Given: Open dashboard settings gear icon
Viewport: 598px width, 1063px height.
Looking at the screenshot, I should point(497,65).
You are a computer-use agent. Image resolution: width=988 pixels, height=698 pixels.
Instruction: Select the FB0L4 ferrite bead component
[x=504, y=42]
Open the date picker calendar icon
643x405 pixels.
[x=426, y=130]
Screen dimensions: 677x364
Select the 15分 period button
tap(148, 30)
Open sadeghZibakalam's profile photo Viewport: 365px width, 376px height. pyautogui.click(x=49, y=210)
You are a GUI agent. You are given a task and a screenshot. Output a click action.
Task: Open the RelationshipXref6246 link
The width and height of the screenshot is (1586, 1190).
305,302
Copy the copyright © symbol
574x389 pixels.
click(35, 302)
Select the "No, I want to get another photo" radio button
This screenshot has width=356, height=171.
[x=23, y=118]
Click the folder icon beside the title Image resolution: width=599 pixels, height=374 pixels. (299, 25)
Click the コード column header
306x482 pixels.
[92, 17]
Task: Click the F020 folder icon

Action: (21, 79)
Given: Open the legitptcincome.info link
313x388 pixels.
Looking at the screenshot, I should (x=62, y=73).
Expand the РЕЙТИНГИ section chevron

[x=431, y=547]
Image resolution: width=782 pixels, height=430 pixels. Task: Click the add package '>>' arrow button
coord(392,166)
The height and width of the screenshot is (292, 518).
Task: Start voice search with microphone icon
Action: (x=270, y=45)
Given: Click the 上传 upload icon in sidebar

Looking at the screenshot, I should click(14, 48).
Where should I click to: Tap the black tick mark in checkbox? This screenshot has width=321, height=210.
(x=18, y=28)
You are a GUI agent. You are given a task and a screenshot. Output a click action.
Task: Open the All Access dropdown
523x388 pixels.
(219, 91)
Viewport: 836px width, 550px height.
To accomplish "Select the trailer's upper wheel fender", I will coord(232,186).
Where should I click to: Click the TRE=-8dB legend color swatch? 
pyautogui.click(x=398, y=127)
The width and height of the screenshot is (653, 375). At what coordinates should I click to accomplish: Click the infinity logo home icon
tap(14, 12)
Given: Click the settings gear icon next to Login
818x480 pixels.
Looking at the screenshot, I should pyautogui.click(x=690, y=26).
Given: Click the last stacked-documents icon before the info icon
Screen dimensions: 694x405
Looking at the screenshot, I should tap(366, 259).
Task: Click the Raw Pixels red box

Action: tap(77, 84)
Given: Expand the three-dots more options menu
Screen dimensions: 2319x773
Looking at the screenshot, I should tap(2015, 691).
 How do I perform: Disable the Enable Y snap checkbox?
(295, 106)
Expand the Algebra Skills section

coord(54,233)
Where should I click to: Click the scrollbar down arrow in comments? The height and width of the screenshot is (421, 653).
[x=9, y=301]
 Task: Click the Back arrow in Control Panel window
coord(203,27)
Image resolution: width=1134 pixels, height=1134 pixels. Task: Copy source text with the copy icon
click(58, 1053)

++++++++

Only one stretch of the records above is wanted: the lines between the one holding "313x388 pixels." and the one holding "Given: Click the settings", inclusive, reproduced exactly.

313x388 pixels.
Looking at the screenshot, I should (x=62, y=73).
Expand the РЕЙТИНГИ section chevron

[x=431, y=547]
Image resolution: width=782 pixels, height=430 pixels. Task: Click the add package '>>' arrow button
coord(392,166)
The height and width of the screenshot is (292, 518).
Task: Start voice search with microphone icon
Action: (x=270, y=45)
Given: Click the 上传 upload icon in sidebar

Looking at the screenshot, I should click(14, 48).
Where should I click to: Tap the black tick mark in checkbox? This screenshot has width=321, height=210.
(x=18, y=28)
You are a GUI agent. You are given a task and a screenshot. Output a click action.
Task: Open the All Access dropdown
523x388 pixels.
(219, 91)
Viewport: 836px width, 550px height.
To accomplish "Select the trailer's upper wheel fender", I will coord(232,186).
Where should I click to: Click the TRE=-8dB legend color swatch? 
pyautogui.click(x=398, y=127)
The width and height of the screenshot is (653, 375). At what coordinates should I click to accomplish: Click the infinity logo home icon
tap(14, 12)
Given: Click the settings gear icon next to Login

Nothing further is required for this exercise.